When someone learns that our daughter is a Sister, he or she typically responds in one of two ways. Most people, especially other moms, relate to the difficulty of being separated from their daughter. They say something like, “Wow! That must be so hard. I don’t know if I could do that!” The second response, which I hear less often, goes something like this, “Wow! That must be such a blessing for your family!”
To be honest, it is both of those: incredibly painful and difficult at times, but always, even in that loss, an indescribable blessing. And as such, I have often pondered how my life as the mother of a Sister might draw me closer to the heart of Mother Mary, and how my life might even reflect hers in some ways, if by the grace of God, I can do this well.
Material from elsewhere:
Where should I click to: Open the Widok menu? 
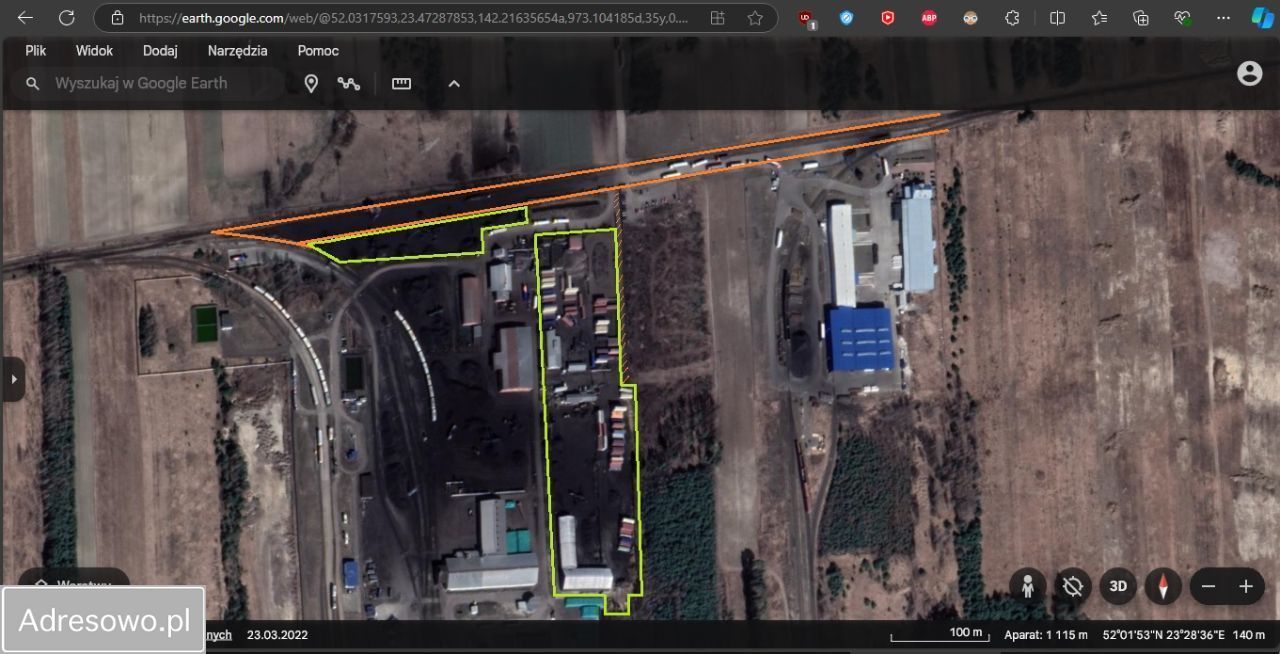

I begin by thinking about the Annunciation (Luke 1: 26-38). Our Lady’s life was completely changed with her fiat when her life as the Mother of her Savior and ours began. She was already holy, full of grace. That was not quite true of me, but I was hungering for God in my own way. Newly married and fairly new to the Church, my life truly began with the conception and birth of our first child, Sarah. I began to fall in love with God as I beheld our tiny child. As she loved me unconditionally, I felt God’s love as never before. As I loved and nurtured her, God healed me of many wounds, and I grew in awe of Him. With her birth came the true birth of my faith. Wanting to be the best mom I could be, I wanted her to know, love and serve the Lord. Thus, I grew in the knowledge of my faith as I began to teach her. God continued to bless us with six more beautiful children, and the journey continued.
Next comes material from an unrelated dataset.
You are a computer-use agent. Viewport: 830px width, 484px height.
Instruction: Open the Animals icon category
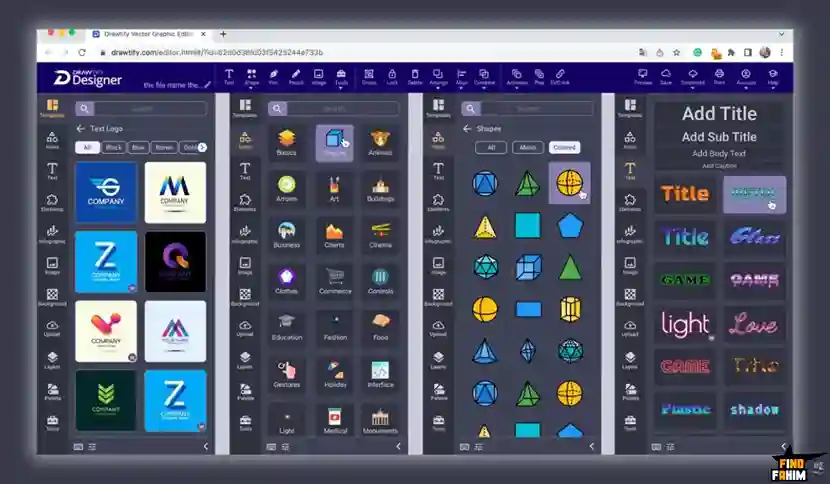tap(379, 142)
Now to focus on the Finding of Jesus in the Temple (Luke 2: 41-52): I relate to this story as well. When Jesus was twelve years old, his parents had lost him on the way back from Jerusalem. They found him after three days. He was in the temple teaching, and everyone was amazed by his words. But he went back to Nazareth, and was obedient to his parents. Perhaps Jesus was already very capable of beginning his work. But it wasn’t time. How difficult it must have been for him to wait to begin his public ministry. And from this time, Mary held all this in her heart.
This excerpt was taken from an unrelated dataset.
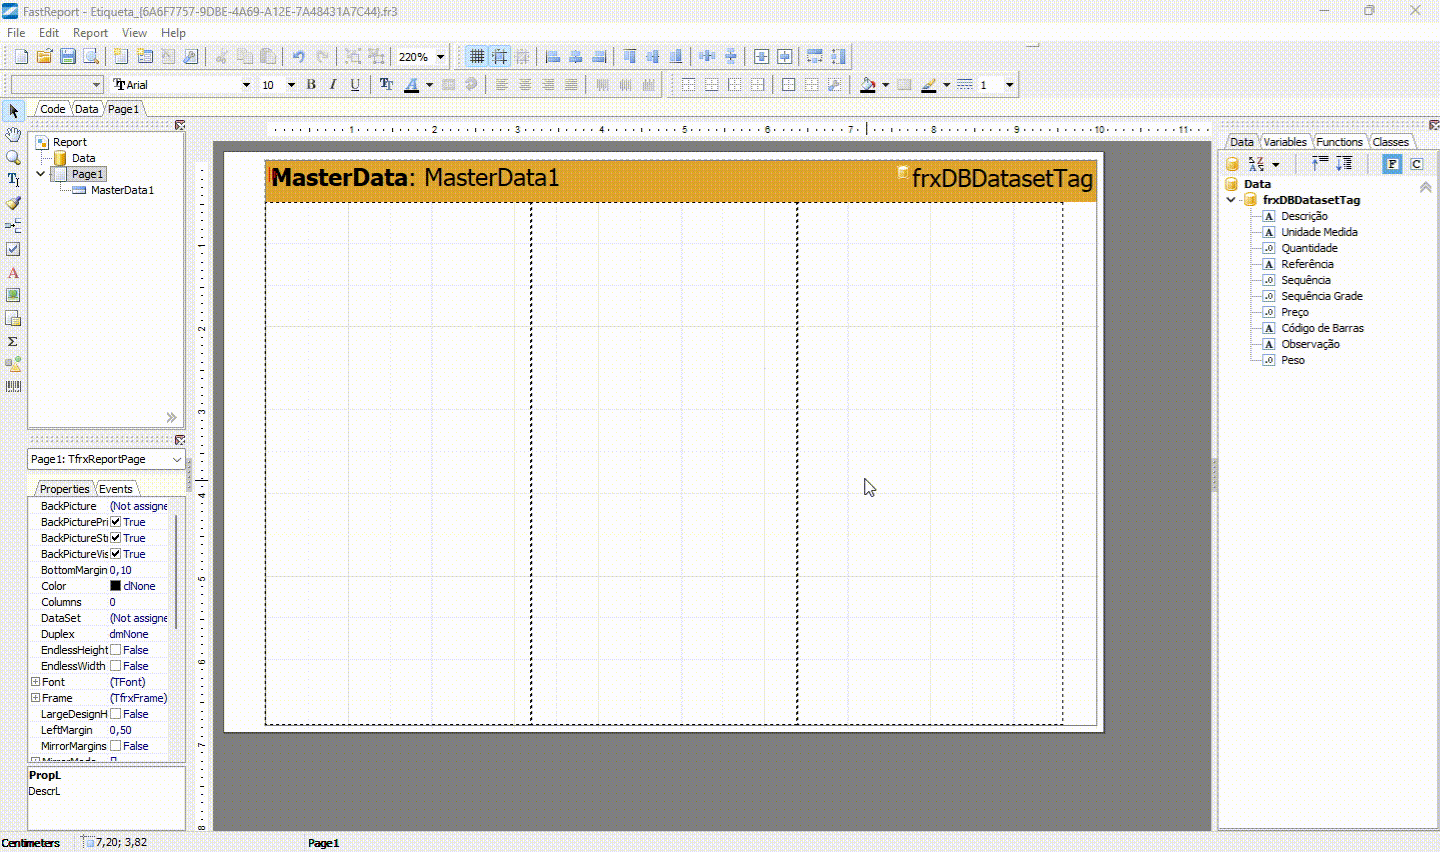Toggle the Show Grid toolbar button
The width and height of the screenshot is (1440, 852).
(477, 57)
At the Wedding Feast at Cana (John 2: 1 -11), we see our Blessed Mother’s influence on the beginning of Christ’s public ministry. From my own perspective as a mother, I see this as a mother’s little nudge. To me, it is as if she was saying to him, “It’s time. I believe in you. You can do this.” Jesus knows all and didn’t really need that nudge, but perhaps Mother Mary needed to give it. Perhaps it was a gift from God to Mary to help prepare her heart for what was to come. She had to begin to let go of that life they had been living together, the quiet life of the Holy Family. It was the beginning of a different way of life for both of them. So it was for us. Mary told them to do whatever Jesus asks of them. She tells us the same thing. Do whatever Jesus asks. The application process, the appointments, the packing, everything that had to be done in preparation for entering candidacy: we were preparing our hearts for everything to change. We were preparing for our daughter to do whatever God was asking of her.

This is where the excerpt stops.